■ **Job**:
Please change every "screenshot" in all of the data below to "image", leaving everything else the same. Write out the resulting lines without the pictures.

[Data excerpted from a collection]
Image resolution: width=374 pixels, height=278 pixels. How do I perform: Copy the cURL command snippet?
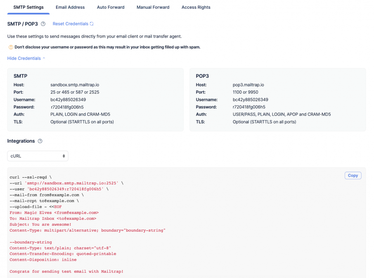point(353,175)
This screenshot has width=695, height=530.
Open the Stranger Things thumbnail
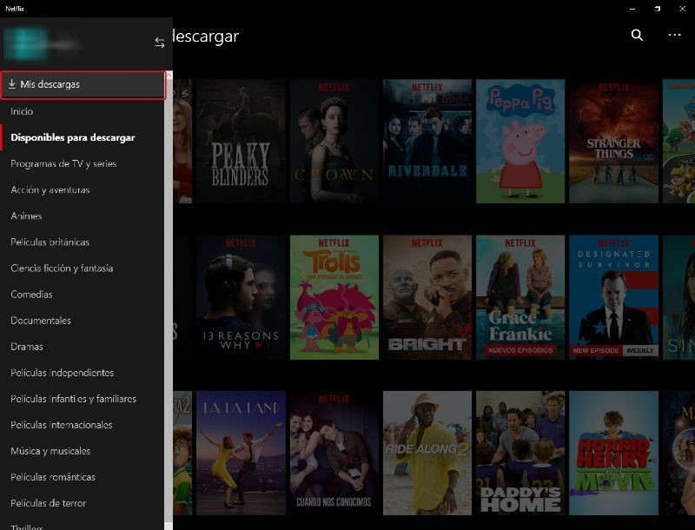(x=612, y=140)
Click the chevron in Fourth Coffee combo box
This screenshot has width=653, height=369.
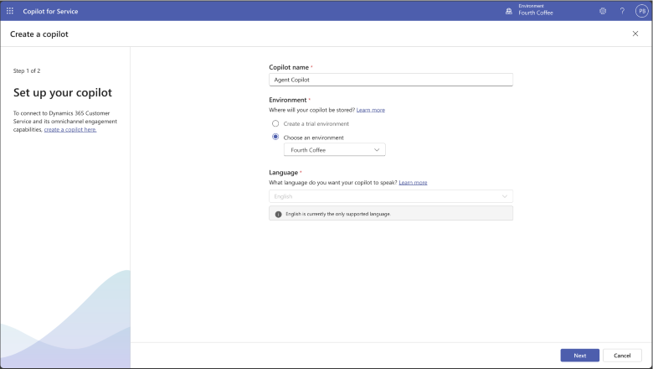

■ **The result**:
Image resolution: width=374 pixels, height=278 pixels. How do I perform: Copy the cURL command snippet?
point(353,175)
This image has width=695, height=530.
Open the Stranger Things thumbnail
(x=612, y=140)
Click the chevron in Fourth Coffee combo box
This image has width=653, height=369.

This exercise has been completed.